Quoted text:
•••
By segment, for Department Store business, we expect spending by the affluent to remain strong, but revenue will be down 0.9% year-on-year due to significant increase in area of fixed-term lease as a result of business model conversion of Shinsaibashi store impact of closing of Yamashina store and careful review of business conditions of each store. Business profit will be JPY 16.5 billion, up 30.5% due to reduction of SG&A expenses from revision of systems associated with the extension of retirement age to 65 and effect of IFRS 16. However, operating profit will be JPY 11.1 billion, down 9.8% due to newly booking of Shinsaibashi store's contribution for construction of subway passageways, structural reform cost for rural stores and others.
For Parco Business, revenue will be up 53.8% year-on-year and business profit will be JPY 5.1 billion, up 39% due to significant opening effects and sales of reserved floor space associated with Shibuya Parco, of which grand opening is scheduled for November 22. Operating profit will be JPY 6.6 billion, also due to reaction to loss on store closure booked in the last fiscal year.
For Real Estate business, revenue will increase 5.5% year-on-year due to sequential transfer of shops around Daimaru Kobe store and Kyoto store to Real Estate business and operation of new properties. Business profit will be JPY 1.2 billion, down 39.1%; and operating profit will be JPY 1.2 billion, down 29.7% due to increase in depreciation and property tax associated with transfer of north wing assets to Real Estate business, after opening the main building of Shinsaibashi store.
•••
Available data:
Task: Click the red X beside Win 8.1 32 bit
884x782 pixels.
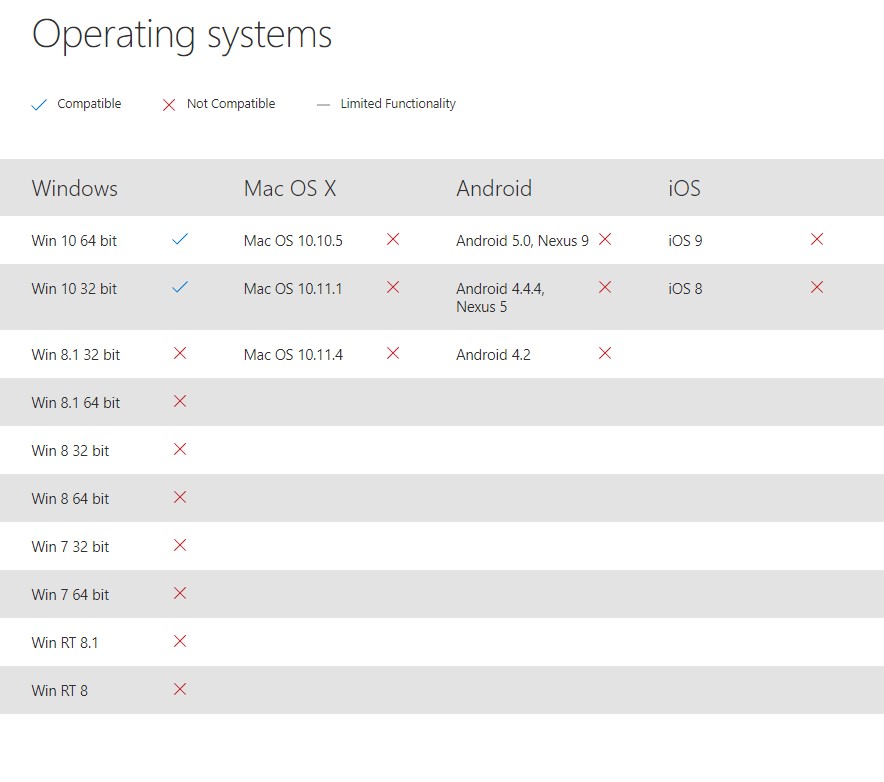Action: [x=180, y=353]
•••
Work to complete:
Retype the passage of the segment forecast text above from "For Real Estate" up to and including "of Shinsaibashi store.", keeping every word and punctuation mark unchanged.

Finished task:
For Real Estate business, revenue will increase 5.5% year-on-year due to sequential transfer of shops around Daimaru Kobe store and Kyoto store to Real Estate business and operation of new properties. Business profit will be JPY 1.2 billion, down 39.1%; and operating profit will be JPY 1.2 billion, down 29.7% due to increase in depreciation and property tax associated with transfer of north wing assets to Real Estate business, after opening the main building of Shinsaibashi store.